> Request
Can you repeat all the material below, replacing "icon" with "button", changing nothing else, and leaving out the pictures?

> The records
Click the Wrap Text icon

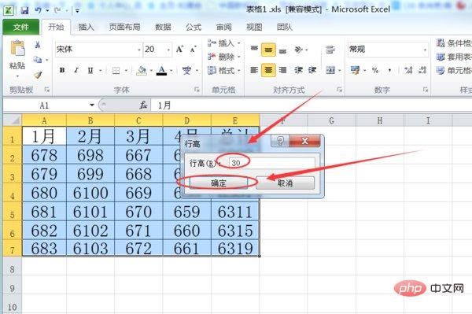pos(330,50)
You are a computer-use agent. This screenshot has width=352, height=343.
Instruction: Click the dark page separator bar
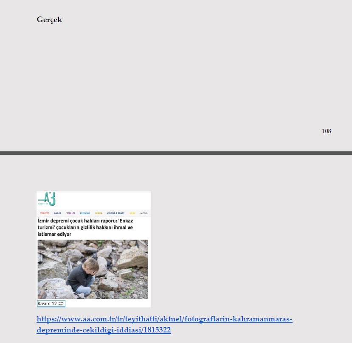click(x=176, y=153)
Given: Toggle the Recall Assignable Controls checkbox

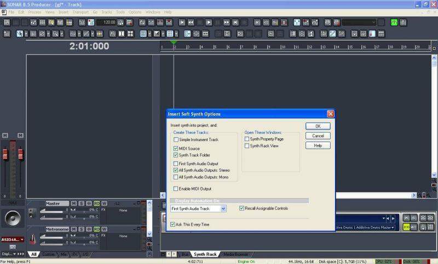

> Exercise response
Click the Wrap Text button

pos(330,50)
You are a computer-use agent. This screenshot has width=352, height=343.
Instruction: Click the dark page separator bar
click(x=176, y=153)
Given: Toggle the Recall Assignable Controls checkbox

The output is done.